(Dataset entries)
↓

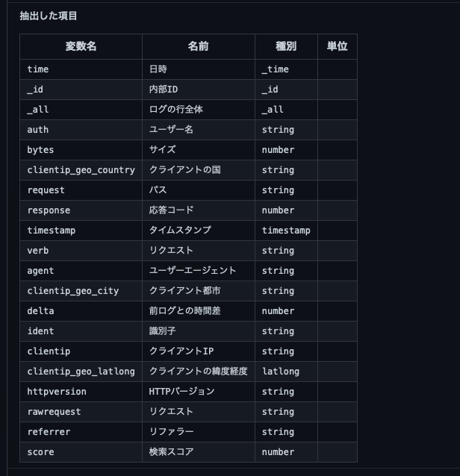Viewport: 460px width, 476px height.
Task: Click the 抽出した項目 heading
Action: pos(49,16)
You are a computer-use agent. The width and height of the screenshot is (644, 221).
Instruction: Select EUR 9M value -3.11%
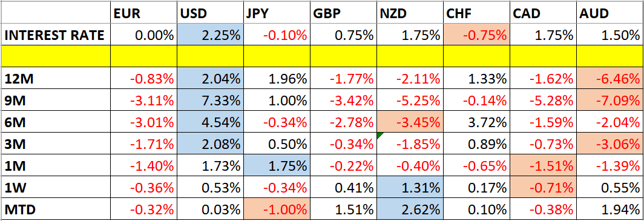pyautogui.click(x=144, y=100)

↑

» **PROBLEM REQUIREMENTS**:
What is the exact wording of the lines from the one bearing "You are a computer-use" through the final line of the records above? Write it out without the pictures.

» **SOLVED EXERCISE**:
You are a computer-use agent. The width and height of the screenshot is (644, 221).
Instruction: Select EUR 9M value -3.11%
pyautogui.click(x=144, y=100)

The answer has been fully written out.